My path, deformed as it was, had been prescribed by the arc of the Blade of Anothqgg.


* * *

My name is Y’vrn. I am a daughter of the Drifting. It was on the eighty-fifth day of the month of Ornuary, in the two thousand and eleventh year since the world was set Adrift, that the Blade of Anothqgg — as deftly as it had pierced the flesh of untold multitudes in battles both ancient and yet to come — entered my own life.

I know not why I remember the date. I do not linger on the past; sentiment, as L’kmi once taught me, is the swain of bloodshed. Of what consequence, he used to instruct, are the mawkish chalk-marks of the chronologist to a blade that can slice into eons long forgotten as keenly as it cleaves the dim mists of the future?
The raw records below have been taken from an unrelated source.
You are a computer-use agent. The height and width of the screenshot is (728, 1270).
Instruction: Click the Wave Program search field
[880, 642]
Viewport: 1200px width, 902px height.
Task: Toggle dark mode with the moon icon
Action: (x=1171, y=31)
Not that I was a woman — at least not at that tender age — apt to contemplate the finer points of philosophy. All the points that concerned me could be found at the ends of sabers.

Many blades had come by me over the course of my brief life. I’d even accommodated a host of them in my belly, my arms, my thighs. My many scars, tawny across my dappled skin, marked my history; they were the fossils of my intimacy. Swords, perhaps, were the only lovers I sought, not counting a quick fuck in the oozing mud-rain after battle. Or on the caked, quaking shore of the Ocean Amorphous, sludge mingling with the spent juices of our union. Like lovers, blades were neutral, utilitarian, to be wielded however one’s will might bend them. They could be friends or foes, stolen or won, relations or strangers.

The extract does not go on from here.